All told, excluding hotel time, we took 34 hours. This is not actually a bad thing, as we played about 14 different pinball machines, drove through downtown Chicago and Toronto (which were NOT in Google’s directions), and had a total blast. I’ll talk more about pinball in a later post.
This one is to share the observations upon crossing the border.
For one, crossing the border was eerily easy. Handed a guy my passport, answered a few questions about why I was coming in to the country, and declared there were no weapons, tasers, or bear traps (?).
After waiting an hour to cross bridge and border, we stopped at a rest stop for the usual reasons. Approaching the vending machine full of American Coca-cola branded products, I noticed a slight difference from home: there was no bill slot. But the price showed $2, which I assumed was Canadian. What an oversight! Someone’s gotta bring 8 quarters with them to buy a drink from your machine?
My hands went searching through my pockets impulsively, nevertheless. I happened upon some Canadian coins I had brought from home. Behold! A weird $2 coin! It all made sense in a flash.
The dollar and two dollar coins confuse me briefly. When I paid cash at a convenience store later, I was expecting a couple singles, he hands me coins, and I just stare at my hand for a second, wondering what it is I’m expecting. Then a second later I remember there’s big coins here. Real big. Worth whole dollars.
And no pennies!!!
Lastly, let’s talk about the units. If I see something in kilometers, I can quickly convert. If I see a temperature, I can quickly convert. But ratios are not kind when they start stacking.

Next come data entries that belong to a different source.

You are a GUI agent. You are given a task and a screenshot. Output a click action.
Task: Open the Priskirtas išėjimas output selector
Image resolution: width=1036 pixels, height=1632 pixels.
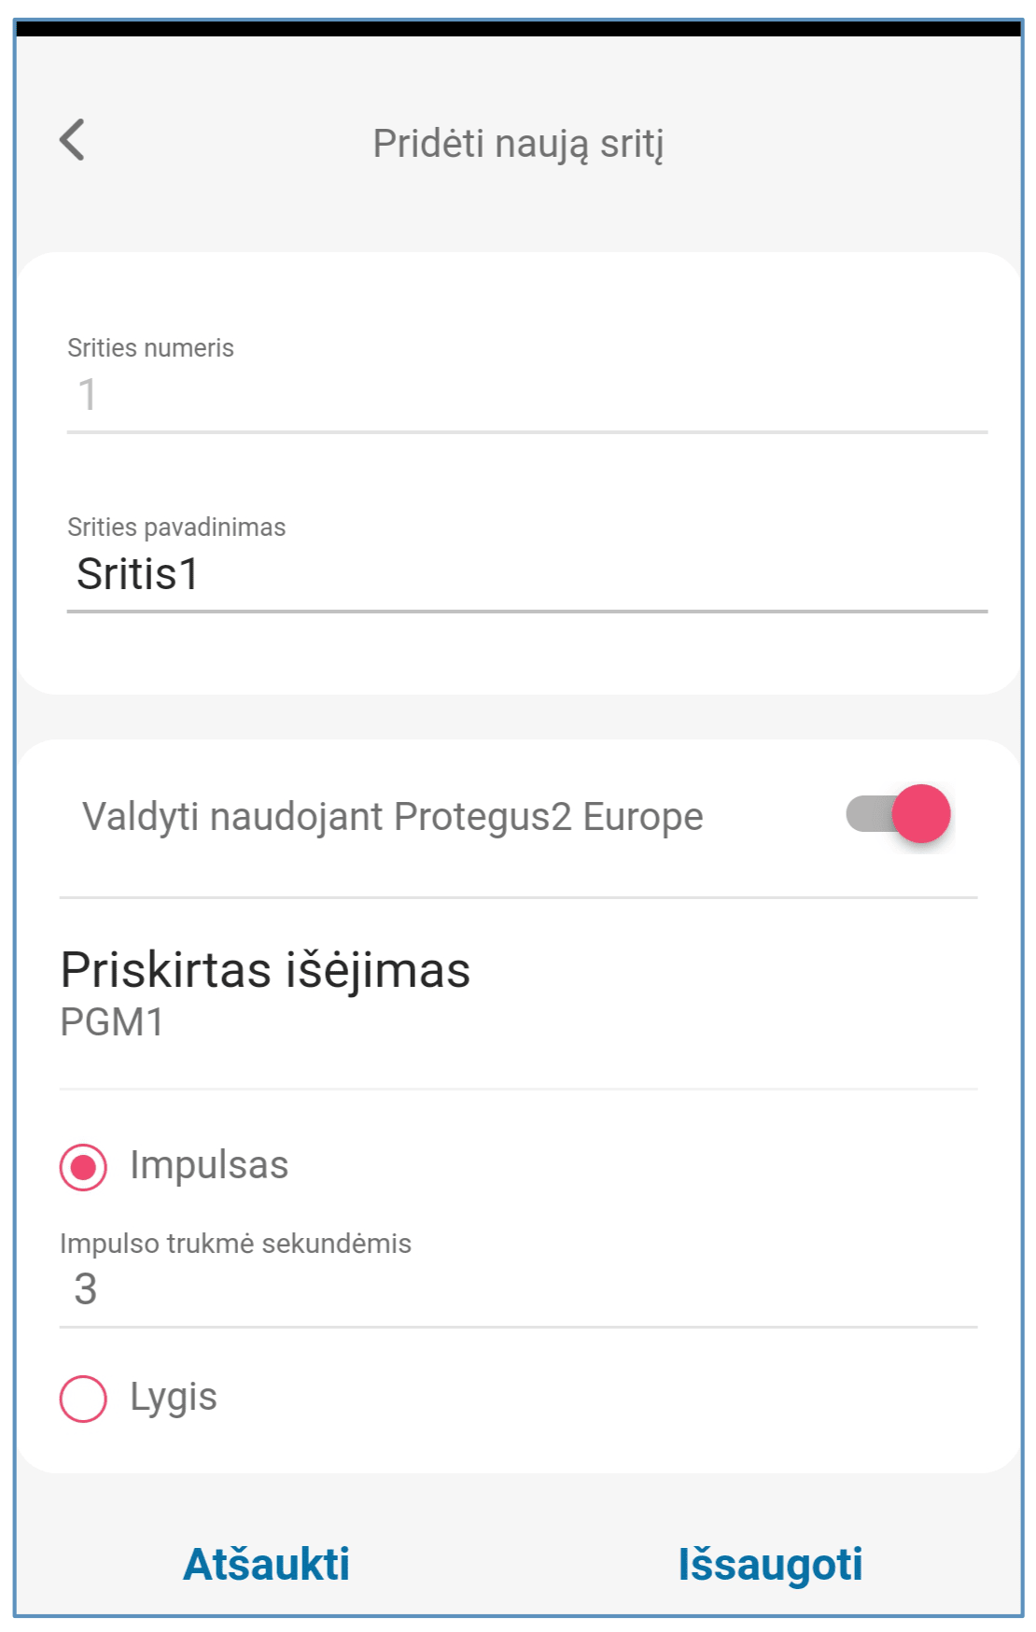coord(265,970)
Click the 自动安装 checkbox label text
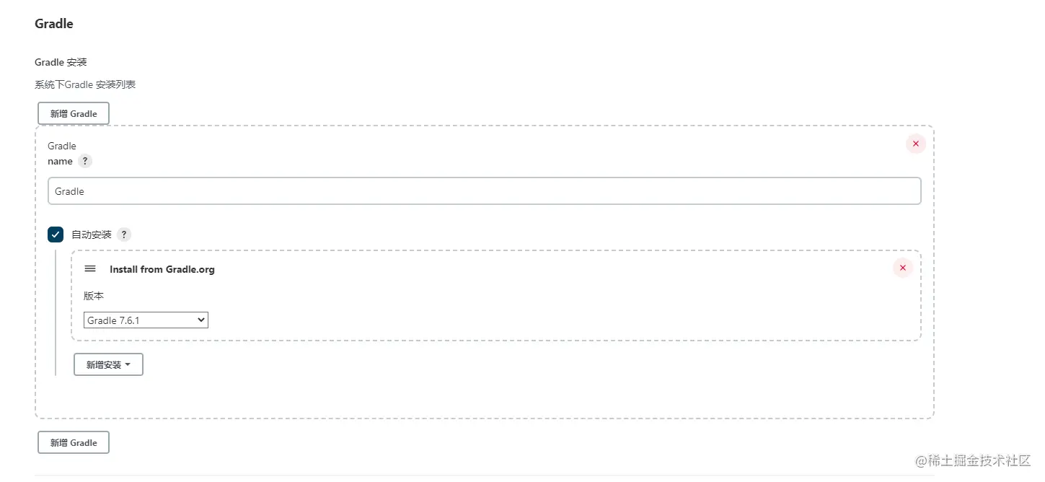 (x=92, y=235)
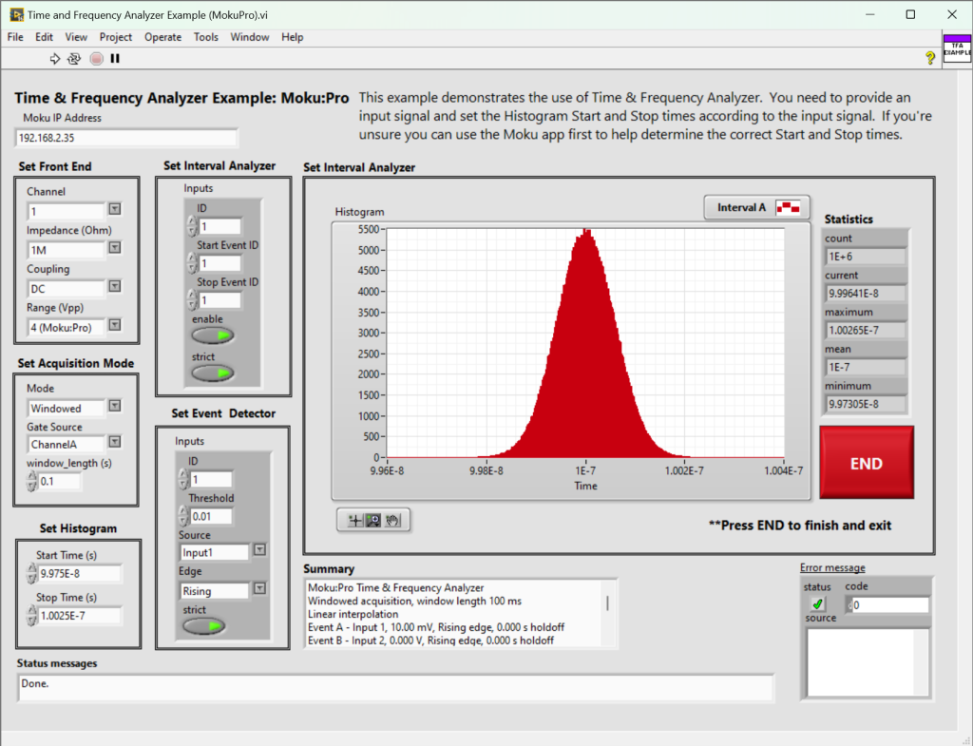The width and height of the screenshot is (973, 746).
Task: Abort execution with the red stop icon
Action: point(96,58)
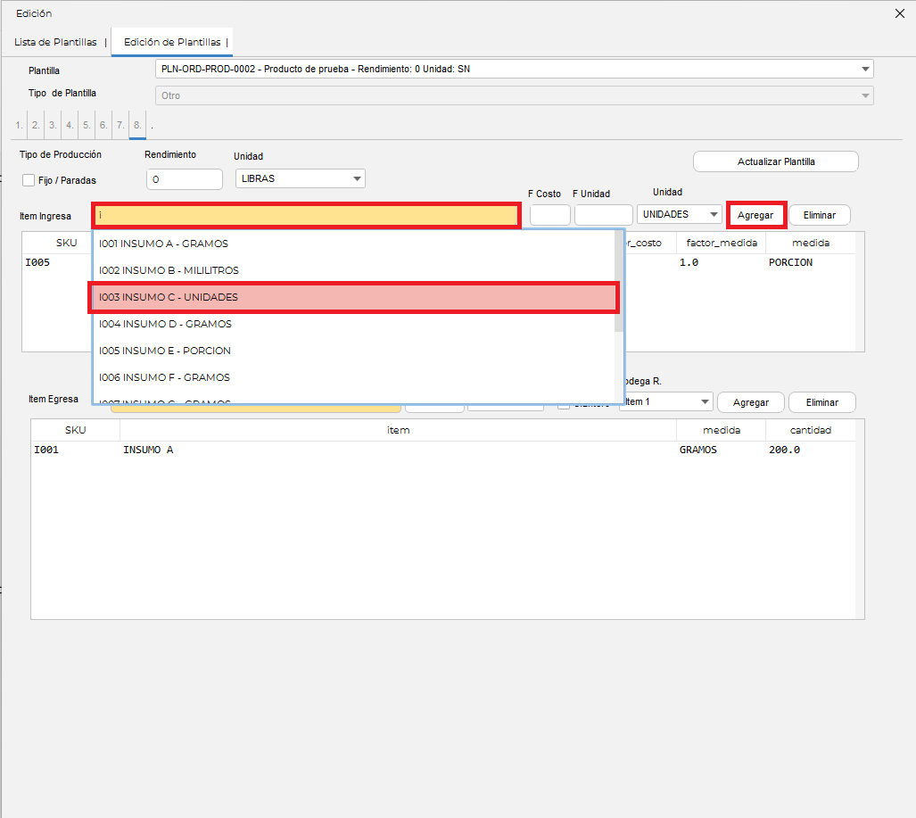The image size is (916, 818).
Task: Click the F Costo input field
Action: coord(549,215)
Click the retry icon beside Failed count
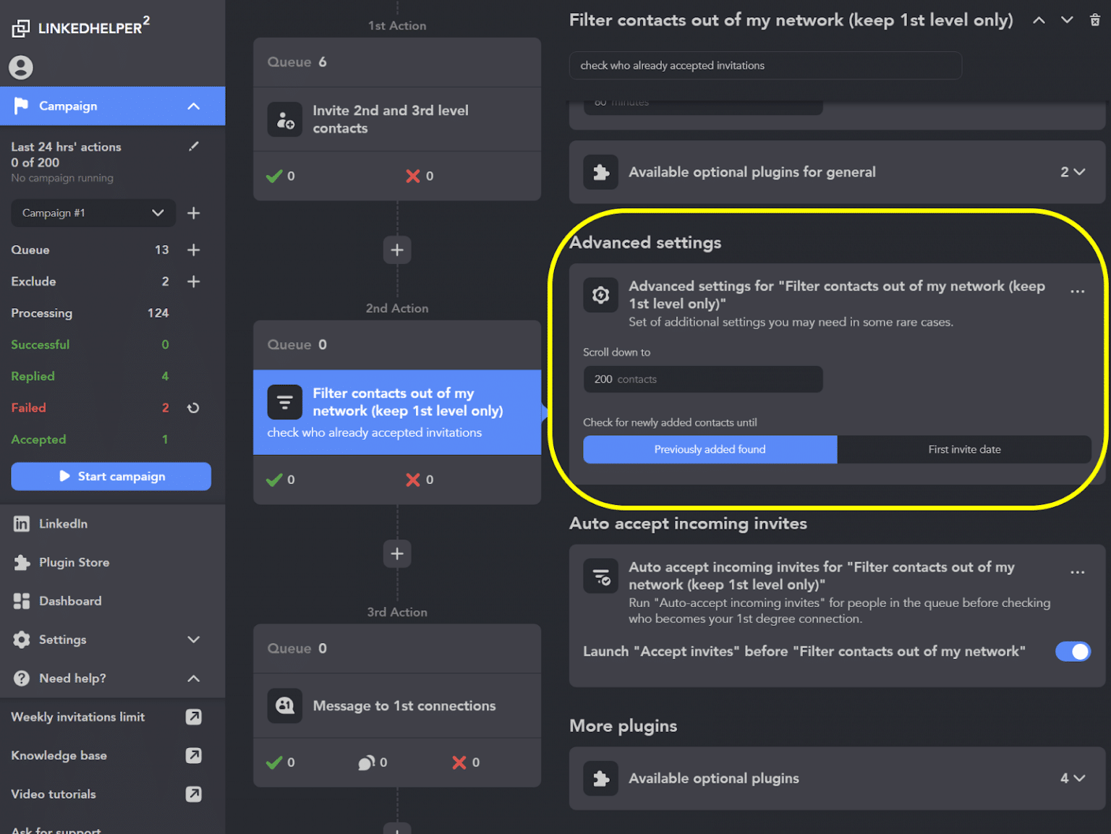 [193, 408]
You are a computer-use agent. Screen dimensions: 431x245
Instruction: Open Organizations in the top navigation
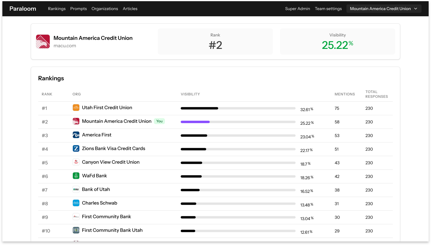tap(105, 9)
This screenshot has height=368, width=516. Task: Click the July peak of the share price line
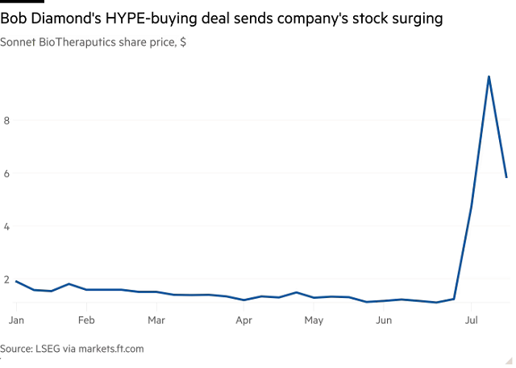point(489,76)
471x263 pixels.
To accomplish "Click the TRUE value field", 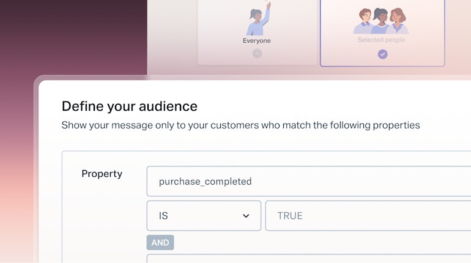I will point(367,216).
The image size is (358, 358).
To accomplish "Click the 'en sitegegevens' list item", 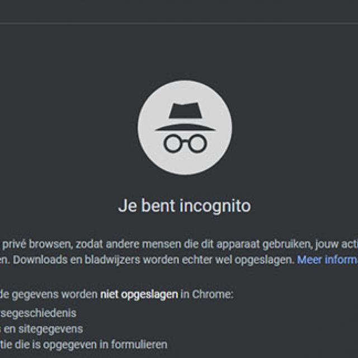I will click(x=41, y=328).
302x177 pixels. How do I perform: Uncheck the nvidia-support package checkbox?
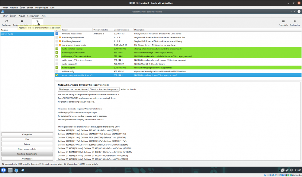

Two times when I went to buy something, I realized how much I expect to have the ability to gauge if something is relatively expensive. Because once the soda bottle was $2 (Canadian), for 500 mL, I had no idea how that stacked up.
And when I paid 89 cents a liter for diesel, in Canadian cents, it’s like:
Uh… 4 liters to a gallon or so, USD are about 3/4ths CAD, uh… That’s expensive? I think?
Lastly lastly, now that I’m in Quebec, the prevalence of French is a blast. English is on a lot of signs and printed goods, but it’s second. And on the highway there was no English anywhere.